Six tips for finding the right editor for your book.

Recently I wrote a blog post about what I heard at the San Francisco Writers Conference and one of the points I mentioned in the post is how important it is to have your manuscript edited. One of the questions that came to me in the comments section was, “Do you have any tips for finding an editor to hire?”

So I decided to ask Alan Rinzler for his opinion. Alan is one of the most well respected consulting editors in the business. You can read his bio at (www.alanrinzler.com) because his credentials would fill a blog post by themselves.  As usual, Alan offers six very helpful tips for how to find the best editor for your book whether you use an independent editor or work with one of the Author Solutions imprints.

Alan Rinzler shares helpful tips on finding the best editor for your book

1. A careful search. Many editors today have their own website and some have blogs, too. Look in the Acknowledgement pages of books you like and are similar to your own. Ask authors you know who they’ve worked with, or meet editors at writers conferences, workshops, and trainings. Also, be sure to understand the difference between copy editors who correct spelling and punctuation, and developmental editors who work with core issues like story, characterization, structure — the big stuff. Developmental editors are more expensive, so if you get a price of $25/hour or anything “by the word”, that’s not a professional level developmental editor.

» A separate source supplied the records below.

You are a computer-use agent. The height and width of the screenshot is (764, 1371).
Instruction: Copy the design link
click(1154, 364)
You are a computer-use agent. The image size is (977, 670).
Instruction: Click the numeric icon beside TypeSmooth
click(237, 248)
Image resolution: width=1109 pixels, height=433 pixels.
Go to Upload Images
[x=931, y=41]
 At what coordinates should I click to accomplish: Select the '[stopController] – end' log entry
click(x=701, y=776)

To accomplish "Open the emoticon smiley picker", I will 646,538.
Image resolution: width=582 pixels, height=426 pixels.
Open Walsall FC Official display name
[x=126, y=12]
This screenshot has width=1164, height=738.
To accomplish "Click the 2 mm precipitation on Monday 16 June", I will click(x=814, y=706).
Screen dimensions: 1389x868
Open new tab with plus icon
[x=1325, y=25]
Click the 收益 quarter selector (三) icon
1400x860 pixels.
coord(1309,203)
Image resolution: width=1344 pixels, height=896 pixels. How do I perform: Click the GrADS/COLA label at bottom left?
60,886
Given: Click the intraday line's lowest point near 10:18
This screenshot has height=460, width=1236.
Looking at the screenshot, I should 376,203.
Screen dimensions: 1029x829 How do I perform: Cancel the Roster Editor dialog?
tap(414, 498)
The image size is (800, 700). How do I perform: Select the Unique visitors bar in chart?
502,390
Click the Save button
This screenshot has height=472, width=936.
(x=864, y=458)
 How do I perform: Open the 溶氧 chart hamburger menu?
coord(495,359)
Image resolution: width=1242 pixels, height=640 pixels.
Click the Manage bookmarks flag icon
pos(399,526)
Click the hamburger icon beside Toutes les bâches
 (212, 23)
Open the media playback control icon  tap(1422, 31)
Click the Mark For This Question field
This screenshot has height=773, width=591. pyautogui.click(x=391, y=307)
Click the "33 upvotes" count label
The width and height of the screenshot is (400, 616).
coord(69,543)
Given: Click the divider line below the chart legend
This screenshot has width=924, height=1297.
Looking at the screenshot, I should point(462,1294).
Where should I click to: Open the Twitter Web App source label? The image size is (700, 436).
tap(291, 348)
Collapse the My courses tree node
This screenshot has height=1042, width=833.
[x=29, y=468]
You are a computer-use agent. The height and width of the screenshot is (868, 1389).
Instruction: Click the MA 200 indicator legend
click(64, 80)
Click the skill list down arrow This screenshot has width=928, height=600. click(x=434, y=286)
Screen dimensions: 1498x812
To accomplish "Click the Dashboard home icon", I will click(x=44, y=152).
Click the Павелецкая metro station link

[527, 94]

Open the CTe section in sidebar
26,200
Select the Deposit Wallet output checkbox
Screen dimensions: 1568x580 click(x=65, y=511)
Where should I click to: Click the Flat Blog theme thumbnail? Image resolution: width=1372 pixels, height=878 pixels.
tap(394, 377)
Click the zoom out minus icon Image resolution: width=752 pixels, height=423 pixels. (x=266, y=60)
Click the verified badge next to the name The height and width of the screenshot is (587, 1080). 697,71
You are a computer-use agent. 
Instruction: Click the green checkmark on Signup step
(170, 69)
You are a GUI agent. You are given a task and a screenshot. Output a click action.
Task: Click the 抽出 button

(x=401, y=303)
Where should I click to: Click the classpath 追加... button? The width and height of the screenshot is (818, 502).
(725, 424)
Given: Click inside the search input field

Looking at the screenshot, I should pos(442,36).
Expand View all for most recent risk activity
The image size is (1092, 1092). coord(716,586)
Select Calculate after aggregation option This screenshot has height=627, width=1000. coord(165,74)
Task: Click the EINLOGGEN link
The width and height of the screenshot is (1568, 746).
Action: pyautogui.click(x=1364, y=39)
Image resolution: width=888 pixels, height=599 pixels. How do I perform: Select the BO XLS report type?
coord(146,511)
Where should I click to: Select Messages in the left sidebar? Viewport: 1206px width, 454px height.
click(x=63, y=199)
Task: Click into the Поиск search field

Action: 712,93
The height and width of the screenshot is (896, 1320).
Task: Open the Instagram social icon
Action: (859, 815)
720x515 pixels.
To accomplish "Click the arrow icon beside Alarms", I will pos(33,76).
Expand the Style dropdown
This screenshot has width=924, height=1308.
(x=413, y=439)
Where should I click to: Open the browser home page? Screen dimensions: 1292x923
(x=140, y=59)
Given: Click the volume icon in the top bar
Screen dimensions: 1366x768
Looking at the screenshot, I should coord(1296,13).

2. Track Record. Has this editor edited books that have succeeded, you’ve read, you find on your shelf. Having worked with best-selling authors you admire is essential.

3. Accessibility. Can you get in touch with this editor easily, at a website or blog? Does he or she respond quickly or is there a long delay. Rapid response is important; delays can predict a frustrating experience down the road.

4. Compatibility. Meet in person if possible, talk on the phone, or Skype so you can get better acquainted. Find someone you respect and feel comfortable with. If this individual is over-bearing, non communicative, or an otherwise bad fit, seek elsewhere. Don’t worry too much about genre, since in my opinion, a good editor can work in nearly any category.

5. Clear financial terms and scheduling. Make sure you have an accurate estimate with a cap that can’t be exceeded, and a precise schedule for the stages and dates of the work to be done.

6. Escape clause. If it doesn’t go well after a while, part of the original agreement should provide for a fair separation with specific expectations and obligations.